From an exercise in Kreyszig's Functional Analysis, it is stated that
Let $X$ be a Banach Space and $(x_n)$ be a sequence in $X$ such that the sequence $(f(x_n))$ is bounded $\forall f\in X'$, show that $(\|x_n\|)$ is bounded.
I attempted to prove it by letting $g_n\in X''$ be the canonical image of $x_n$ and invoked the Uniform Boundedness Theorem to show that the sequence $(\|g_n\|)$ is bounded. Since $\|g_n\|=\|x_n\|$, the sequence $(\|x_n\|)$ is bounded so the theorem is proved.
However, I noticed that nowhere in the proof did I once use the fact that $X$ is complete. The closest thing I used is the completeness of $X'$ but $X'$ is always a Banach Space regardless of $X$ so I am at lose.
So, is my proof correct? If it's not, then how could I use the completeness of $X$ to fix it? Thank you in advance.

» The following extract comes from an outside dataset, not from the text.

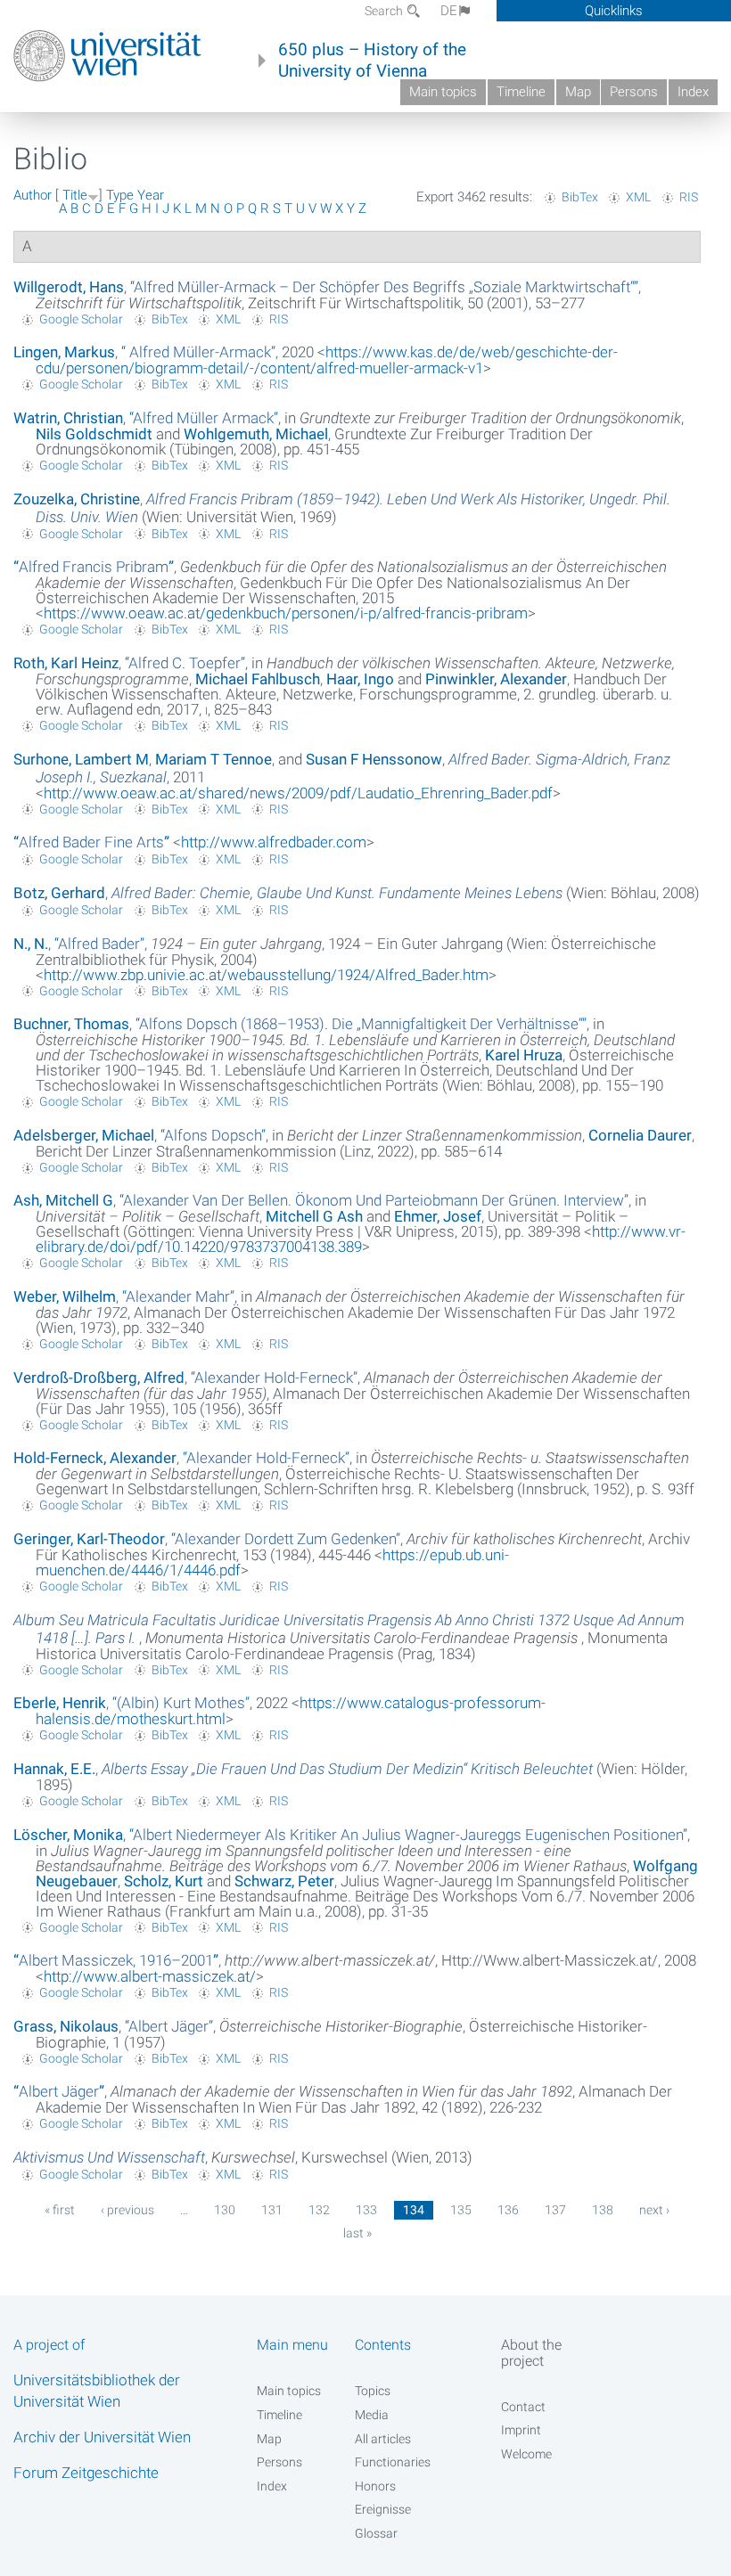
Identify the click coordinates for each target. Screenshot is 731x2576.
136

Edit: It appears that $X$ being a Banach Space is really not necessary after all. Anyway, can anyone think of a way to prove it using the fact that $X$ is complete?
You are right. The result holds in every locally convex space (i.e., a vector space $X$ with a family $\mathcal P$ of semi-norms: $(X,\mathcal P)$ and $(X,\sigma(X,X'))$ have the same bounded sets.